Le gouvernement subordonne la réouverture des écoles, prévue en janvier, à la vaccination des élèves âgés de 18 ans et plus, ainsi que de tous les enseignants.
Mais les autorités risquent d'être confrontées à un problème.
Certains enseignants, comme M. Ssegawa, se sont mis à l'agriculture ou ont trouvé un travail mieux rémunéré pour subvenir aux besoins de leur famille, et il est peu probable qu'ils retournent en classe.
M. Ssegawa lui-même ne voit aucun avenir dans l'enseignement et espère qu'un jour sa ferme pourra lui rapporter de l'argent.
Les bâtiments scolaires sont délabrés et quelque 4 300 écoles pourraient rester fermées en raison de problèmes financiers, selon l'Autorité nationale de planification.
Les enfants seront également très en retard par rapport à ce qu'ils devraient être.
Les responsables recommandent d'allonger la semaine scolaire et de raccourcir les vacances pour aider à rattraper le temps perdu.
La ministre de l'enseignement primaire, Joyce Moriku Kaducu, explique que son ministère recrute davantage d'enseignants et finance la rénovation des écoles.
"Le programme scolaire a également été révisé, de manière à ce que nous obtenions le contenu essentiel... afin que [les élèves] terminent le cycle éducatif dans la période prévue", ajoute-t-elle.
L'impact du manque d'éducation
Il est également prévu de cibler les enfants qui présentent un risque élevé d'abandon scolaire ou de leur proposer une formation technique et professionnelle comme alternative.Mais il faut aussi faire face aux conséquences à long terme.
Dr Ibrahim Kasirye, directeur de recherche au centre de recherche sur la politique économique de l'université de Makerere, explique qu'une éducation moins poussée réduit les chances de trouver un emploi décent et bien rémunéré, ce qui rend plus difficile la sortie de la pauvreté.

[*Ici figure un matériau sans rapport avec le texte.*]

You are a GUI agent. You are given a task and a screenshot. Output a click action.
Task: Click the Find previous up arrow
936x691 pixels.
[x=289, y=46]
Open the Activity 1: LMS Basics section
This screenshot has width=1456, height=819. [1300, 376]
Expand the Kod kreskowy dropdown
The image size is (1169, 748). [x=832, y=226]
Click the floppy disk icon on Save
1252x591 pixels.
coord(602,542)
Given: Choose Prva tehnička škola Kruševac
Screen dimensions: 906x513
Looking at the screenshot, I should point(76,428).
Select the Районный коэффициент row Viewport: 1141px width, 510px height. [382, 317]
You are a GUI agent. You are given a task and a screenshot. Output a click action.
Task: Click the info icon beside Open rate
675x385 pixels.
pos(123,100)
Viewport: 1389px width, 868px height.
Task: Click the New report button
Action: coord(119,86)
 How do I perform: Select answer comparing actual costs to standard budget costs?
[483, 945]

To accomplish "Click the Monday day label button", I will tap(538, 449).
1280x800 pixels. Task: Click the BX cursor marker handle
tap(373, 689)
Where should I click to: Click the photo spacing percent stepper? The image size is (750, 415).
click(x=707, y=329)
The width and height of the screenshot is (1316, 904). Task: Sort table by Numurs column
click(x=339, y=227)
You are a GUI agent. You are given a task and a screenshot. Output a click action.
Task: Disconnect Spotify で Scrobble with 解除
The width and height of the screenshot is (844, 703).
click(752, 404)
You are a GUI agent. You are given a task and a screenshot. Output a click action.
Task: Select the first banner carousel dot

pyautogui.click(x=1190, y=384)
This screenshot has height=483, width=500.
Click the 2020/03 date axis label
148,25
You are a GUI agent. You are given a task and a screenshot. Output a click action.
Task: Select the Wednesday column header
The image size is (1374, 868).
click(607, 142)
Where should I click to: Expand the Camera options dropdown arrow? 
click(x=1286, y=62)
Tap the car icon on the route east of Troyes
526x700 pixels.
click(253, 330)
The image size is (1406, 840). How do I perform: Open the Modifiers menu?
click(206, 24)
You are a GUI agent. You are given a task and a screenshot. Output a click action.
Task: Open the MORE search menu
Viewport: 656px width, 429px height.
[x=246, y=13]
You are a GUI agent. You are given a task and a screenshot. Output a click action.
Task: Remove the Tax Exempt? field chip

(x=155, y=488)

"Cela pourrait entraîner une augmentation de la criminalité juvénile, car ces jeunes doivent trouver un moyen de survivre", confie-t-il à la BBC.
De retour à la ferme de M. Ssegawa, il se sent désespéré.
Se reposant à l'ombre avec ses enfants après une journée de récolte, il dit que son cœur se brise pour eux quand il pense à leur avenir.
Il compte sur l'extension du programme d'enseignement primaire gratuit dans les zones rurales pour leur donner une chance, mais cela ne se fera peut-être pas assez tôt.